À 28 ans, la Franco-Algérienne Radia Slimani a récemment quitté son job de chef de projet dans le secteur des énergies renouvelables à Paris pour se jeter dans une nouvelle aventure: faire du documentaire sur ces recycleurs.

« En France, j’étais engagée dans une association qui collabore avec les biffins, ce sont les nouveaux chiffonniers, explique-t-elle au Huffpost Algérie. J’ai toujours été sensibilisée à la notion de recyclage. C’est comme cela qu’est né The Gold Diggers Project (littéralement, le projet dédié aux chercheurs d’or, ndlr). Mon idée, c’est de partir à la rencontre des recycleurs de l’ombre un peu partout dans le monde. »

Radia Slimani affirme sur son site internet que ces recycleurs représentent 1% de la population mondiale. La jeune femme s’est mise en tête de les rencontrer. « A travers cette initiative, je ne veux pas me placer en donneuse de leçons. Ce n’est pas non plus un voyage humanitaire. Il ne faut pas avoir pitié de ces personnes. Bien au contraire, je veux prouver qu’elles sont utiles à la société.
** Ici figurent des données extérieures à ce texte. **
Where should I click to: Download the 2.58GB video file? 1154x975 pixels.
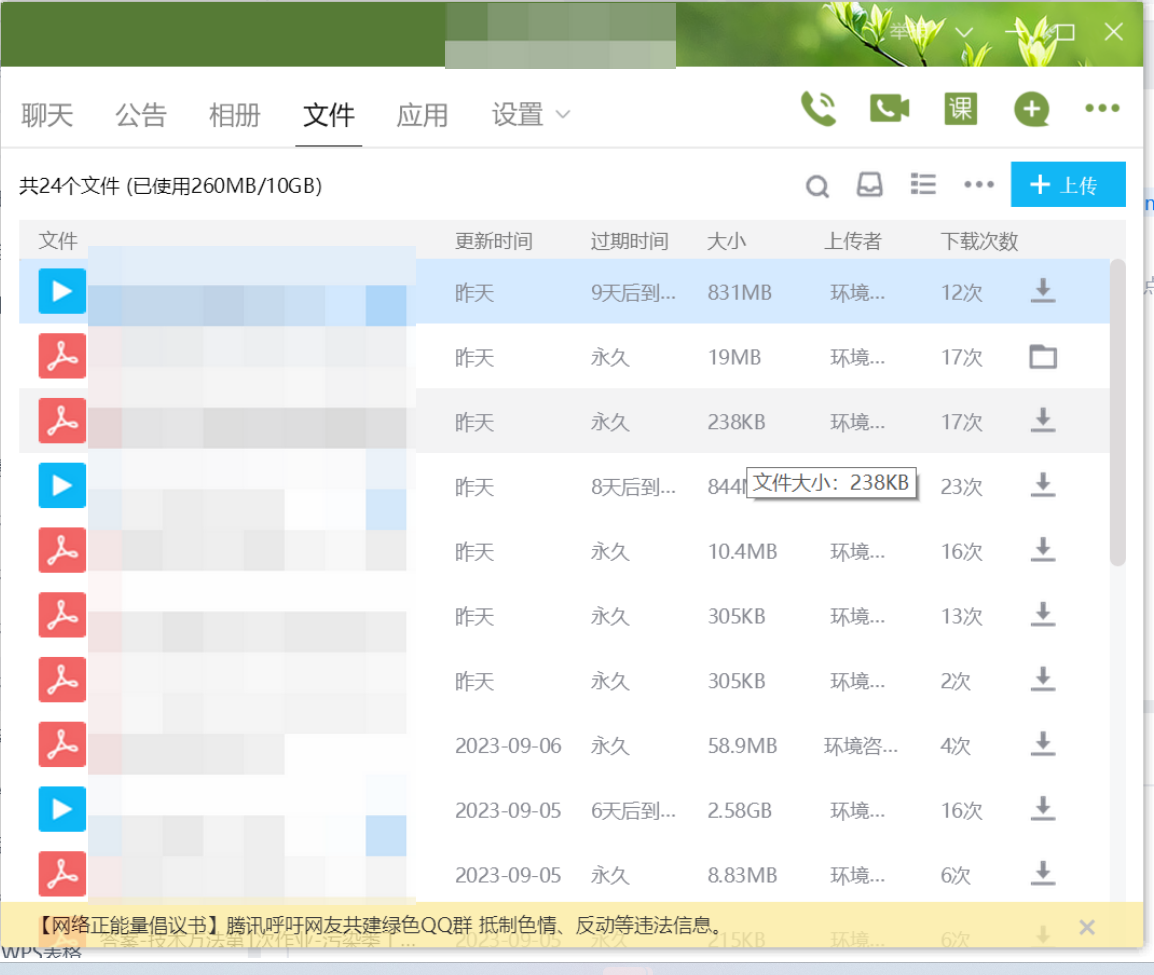pos(1043,809)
Nous pouvons réellement nous appuyer sur eux pour que notre système de gestion de déchets soit optimal ».

Première étape de ce tour du monde écolo : l’Algérie.
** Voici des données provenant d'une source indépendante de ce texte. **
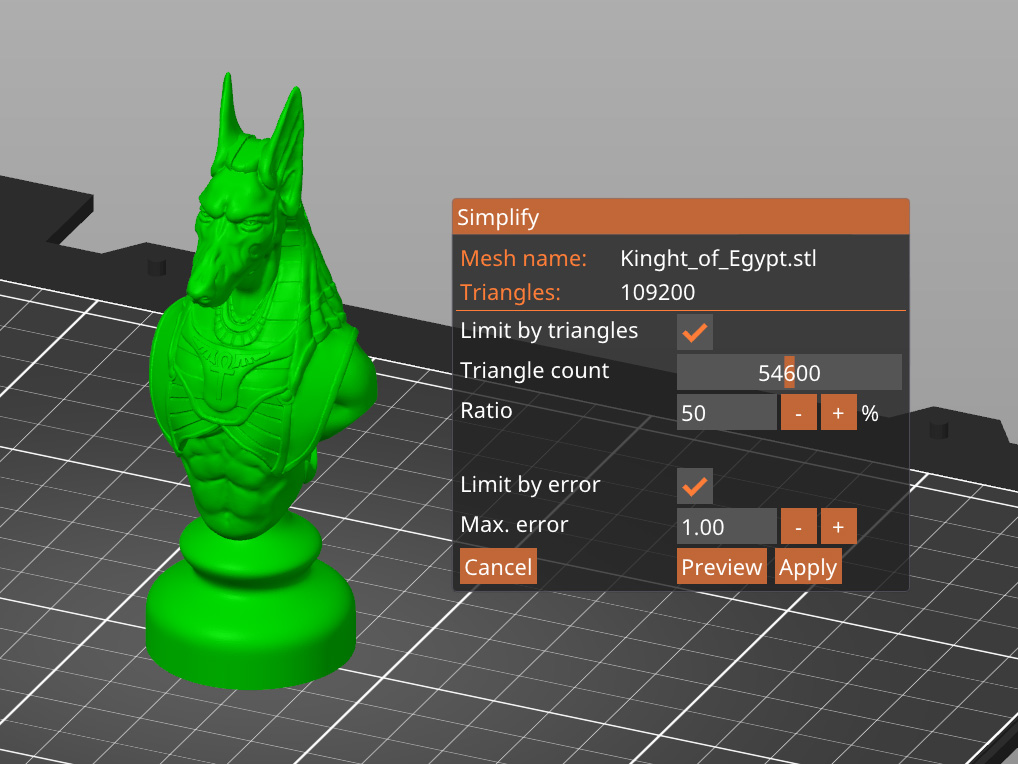Enable the Limit by triangles checkbox
The width and height of the screenshot is (1018, 764).
coord(693,331)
Radia Slimani y séjourne jusqu’à la fin du mois de septembre. « C’est un choix qui s’est fait assez naturellement. C’est le pays de mes parents, il fallait bien commencer quelque part ! »

Au moment où nous écrivons ces lignes, Radia Slimani n’a pas encore rencontré de Gold Diggers algériens. Mais elle est parvenue à récolter quelques données sur le fonctionnement du système de recyclage en Algérie. « C’est un système informel qui est très important ici. »
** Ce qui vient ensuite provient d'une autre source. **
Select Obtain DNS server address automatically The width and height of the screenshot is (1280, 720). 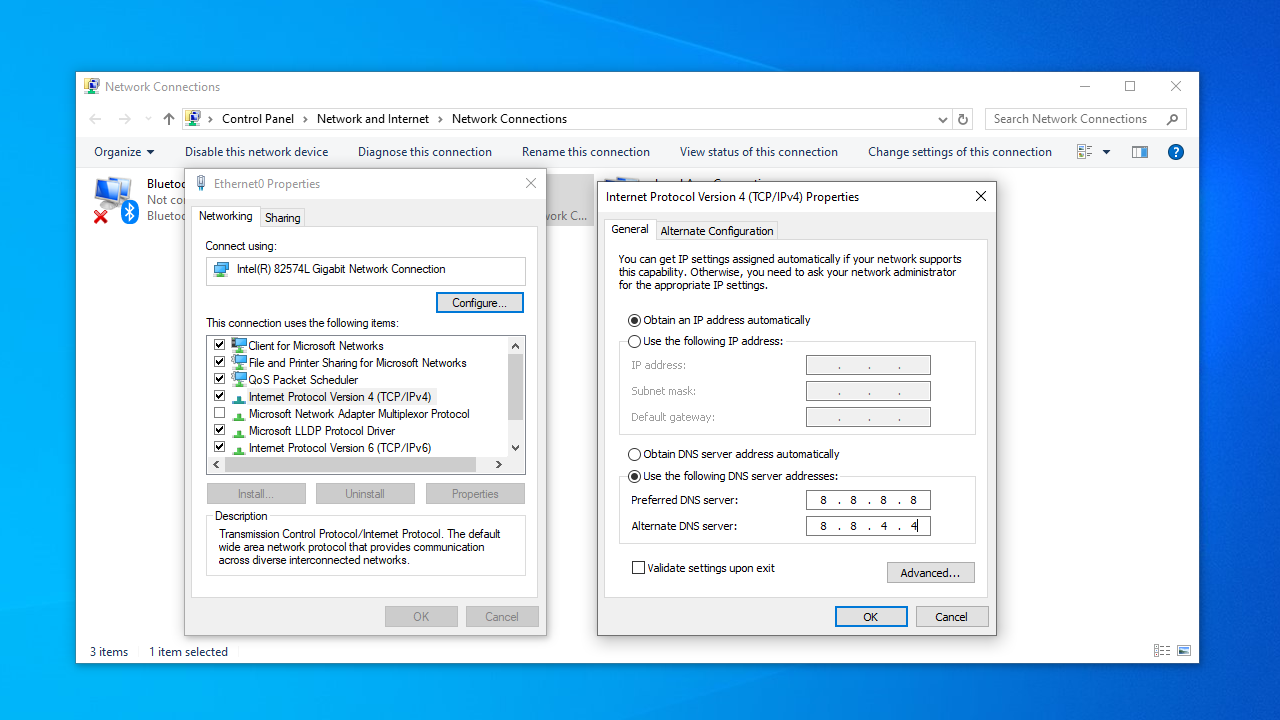point(634,454)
C’est un constat que la globe-trotteuse a dressé après avoir analysé l’étude du professeur Madani Safar Zitoun publiée en 2010, et qui mettait en exergue le travail des récupérateurs auprès de la décharge de Oued Smar. « Les récupérateurs sont très bien organisés. Ils fonctionnent en communauté ou en famille », explique-t-elle.

Radia Slimani affirme par ailleurs que cette communauté a des codes. L’un de leur signe distinctif ? « Ils roulent dans un pick-up sur lequel est posé un cageot de Hamoud Bouaalem ».

L’Algérie s’est penchée sur la question dès 2002, via le Programme de gestion des déchets solides municipaux (PROGDEM). Mais il s’avère que le recyclage reste l’apanage de l’économie parallèle. « Le ministère de l’Environnement a connaissance de ces récupérateurs. Certains se sont vu proposer des métiers dans l’économie formelle. Mais au-delà des avantages et de la nécessité du recyclage pour la protection de l’environnement, il y a une manne financière énorme en la matière », souligne Radia Slimani.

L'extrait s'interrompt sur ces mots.